**** Extract to read

Register arithmetic: sometimes it uses MORE space?



#5

I tried the following on my HP 42S:

RCL 01
x

uses 2 bytes (one for each instruction).
Instead,

RCL x 01

uses 3 bytes!
Hence, it seems that RCL-arithmetic is not a good idea on the 42S. Instead, on the 32SII, I have:

RCL A
x

takes 3 bytes, while

RCL x A

takes only 1.5!
What are the trade-offs in other calculators?

Best,

Luca


#6

Luca, I've only just learned about register arithmetic so I may have misunderstood something. However, your comparisons don't appear to be valid. The non-register variant must be:

rcl A
x
sto A

Which is possibly longer than you calculated.

Cameron


#7

Hello Cameron. Not quite:

RCL x A;

is similar (except for stack effect) to RCL A; x;
(where ; separates instructions), while

STO x A

is similar (except for stack effect) to RCL A; x; STO A;

In the 42S, the RCL-arithmetic seems to be useful to conserve stack (in case T contains something useful),
but incurs a penalty in memory. I wonder about execution
time...

Cheers, Luca.


#8

Hello.

Register arithmetic in the HP42S is only two-bytes longer for numbered registers (the same in the 15C). When dealing with variables (as shown by Mr. Luca), each letter in the variable name will consume one extra byte; the instruction itself - STO <op> - needs 1 byte, plus one extra for the addressed object - in the basic set: stack registers, numbered registers AND indirect for both - . If the addressed objet is referred to by a string - variable´s name -, the string will consume as much memory as it would in a program step. One single experiment: try

STO <op> ST X
STO <op> "X"

********
**** Entries provided

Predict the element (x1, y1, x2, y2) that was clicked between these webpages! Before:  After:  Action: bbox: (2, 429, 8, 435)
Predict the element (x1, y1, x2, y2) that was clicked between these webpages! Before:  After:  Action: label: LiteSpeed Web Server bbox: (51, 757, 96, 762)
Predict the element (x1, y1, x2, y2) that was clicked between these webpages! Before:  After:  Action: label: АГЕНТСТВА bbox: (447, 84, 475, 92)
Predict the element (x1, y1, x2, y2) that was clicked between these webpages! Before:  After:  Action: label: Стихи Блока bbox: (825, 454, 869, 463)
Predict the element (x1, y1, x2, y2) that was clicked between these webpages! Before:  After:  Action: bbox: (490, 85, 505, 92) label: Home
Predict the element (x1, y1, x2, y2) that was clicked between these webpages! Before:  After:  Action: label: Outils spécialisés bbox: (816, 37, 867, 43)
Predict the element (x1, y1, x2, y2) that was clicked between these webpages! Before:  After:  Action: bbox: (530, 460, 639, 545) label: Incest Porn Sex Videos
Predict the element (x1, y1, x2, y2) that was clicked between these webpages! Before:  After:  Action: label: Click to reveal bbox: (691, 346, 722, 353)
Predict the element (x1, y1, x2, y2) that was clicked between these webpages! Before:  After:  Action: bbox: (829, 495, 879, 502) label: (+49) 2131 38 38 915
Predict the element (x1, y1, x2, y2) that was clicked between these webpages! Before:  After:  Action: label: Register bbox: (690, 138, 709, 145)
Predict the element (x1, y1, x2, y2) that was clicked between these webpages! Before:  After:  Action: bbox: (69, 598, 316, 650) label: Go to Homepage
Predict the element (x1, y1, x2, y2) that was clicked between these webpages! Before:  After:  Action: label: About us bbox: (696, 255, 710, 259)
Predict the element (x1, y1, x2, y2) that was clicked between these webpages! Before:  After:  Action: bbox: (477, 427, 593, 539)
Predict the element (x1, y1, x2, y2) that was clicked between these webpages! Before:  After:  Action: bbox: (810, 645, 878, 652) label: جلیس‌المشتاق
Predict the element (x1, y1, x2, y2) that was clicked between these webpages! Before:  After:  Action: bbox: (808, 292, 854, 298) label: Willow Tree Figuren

********

Work instructions: Write out the passage of the register arithmetic thread above between "In the 42S, the" and "Cheers, Luca.", inclusive, copying it word for word.

Problem solution:
In the 42S, the RCL-arithmetic seems to be useful to conserve stack (in case T contains something useful),
but incurs a penalty in memory. I wonder about execution
time...

Cheers, Luca.